♦️47『自然と人間の歴史・世界篇』世界文明の曙(ハムラビ法典)

2018-05-18 08:41:17 | Weblog

47『自然と人間の歴史・世界篇』世界文明の曙(ハムラビ法典)

 この第6代ハンムラビ王の治世(紀元前1792年頃~同1750年頃)において、ハンムラビ法典が編纂された。この法典を刻んだ石碑が発掘されており、これが日本の世田谷美術館の「メソポタミア文明展」にやって来た時、設置の台の外側に立って、上半身を前に乗り出すようにして見させてもらった。しかし、文字の形までは識別がかなわなかったのが残念。閃緑岩のやや円筒を模したような、緩い曲面に刻まれている。この碑の近さはゆうに2メートルはあったろうか。
 文字のさらに上、石碑の一番上部には、この法典の由来が浮き彫りで表現されている。右側に神、左側に王がいるではないか。王は、椅子に鎮座しているところであろうか。王と向かい合っている神の名は「シャマシュ神」といい、髭を蓄え、神の象徴とされる角(つの)を頭の上部に帯びている。長い腕をした上、その方からは何本もの太陽光線を発していて、貫禄は充分。
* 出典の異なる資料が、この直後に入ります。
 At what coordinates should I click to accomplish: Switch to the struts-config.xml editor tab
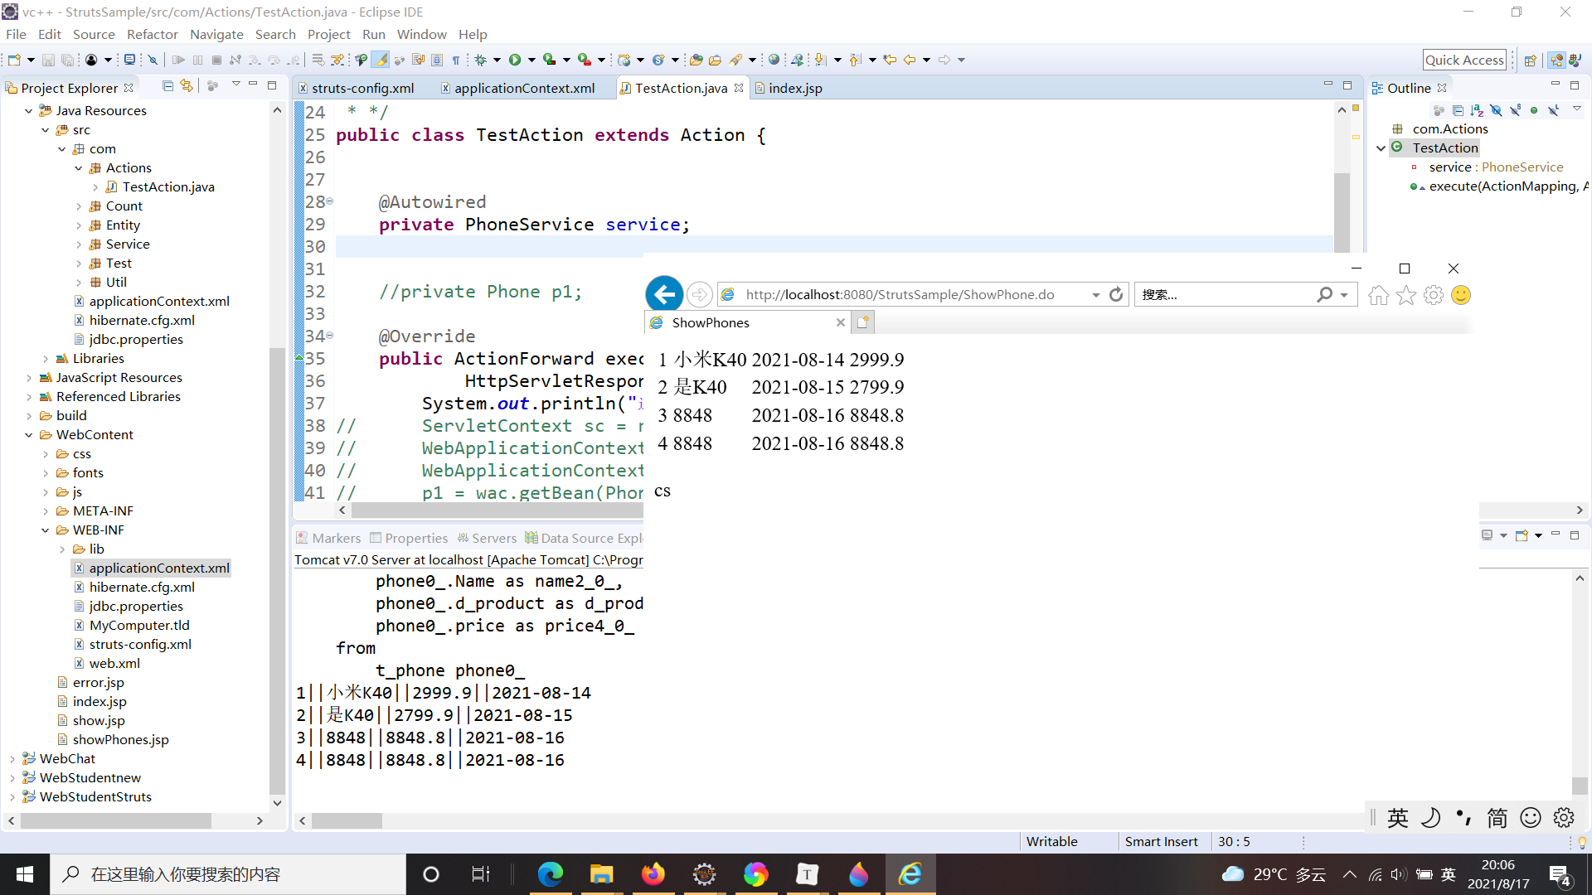pos(363,88)
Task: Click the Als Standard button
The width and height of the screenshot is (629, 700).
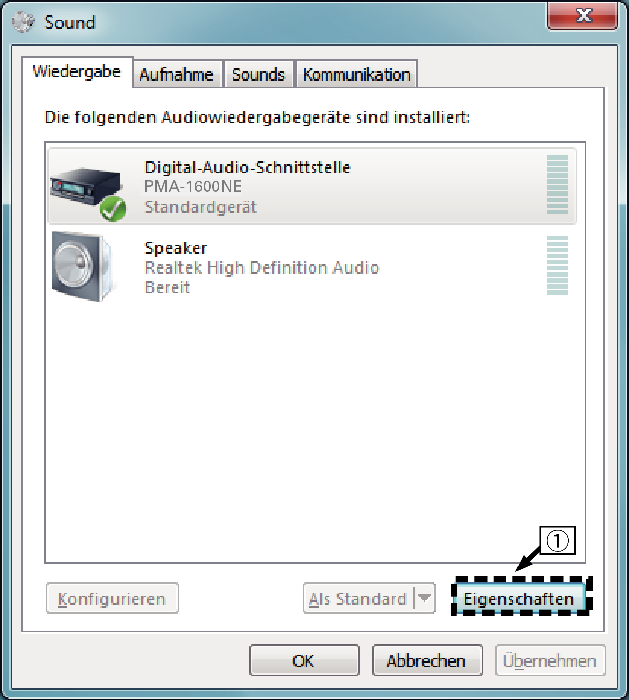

この石碑は、かつてはシャマシュ神の神殿に建てられていたものと推測されている。
 この現存のハムラビ法典だが、1901年、イランのスーサで発見されたという。本文は282条に前文、後文が付けられている。その最大の特徴は、いわゆる「同態復讐法」に貫かれた、その刑罰の厳しさであろう。その中から、幾つか紹介しよう。
 「第196条、もし人が人の目をつぶしたときは、彼の目をつぶす。
第197条、もし人が人の骨を折ったときは、彼の骨を折る。
第198条、もし半自由民の目をつぶし、あるいは、人の奴隷の骨を折ったときは、銀1マナ(約490グラム)を支払う。
第199条、もし奴隷の目をつぶし、あるいは、人の奴隷の骨を折ったときは、その(銀1マナの)半分を支払う。
第200条、もし人が彼と同格の人の歯を折ったときは、彼の歯を折る。」(富村傳(とみむらでん)「文明のあけぼのー新書西洋史①」講談社現代新書、1973)
 珍しいところでは、チグリスとユーフラテスの両河が引き起こす洪水についても、その損害への規定を設けている。
 「第45条、もし人が地代をとって畑を耕作人に貸したあと、畑に洪水が氾濫したり、津波がおそっても、損害は耕作人の負担となる。」(同)
 ほかにも、結婚も契約扱いであったのか、証書を交わさなければ正式に認めれなかったという。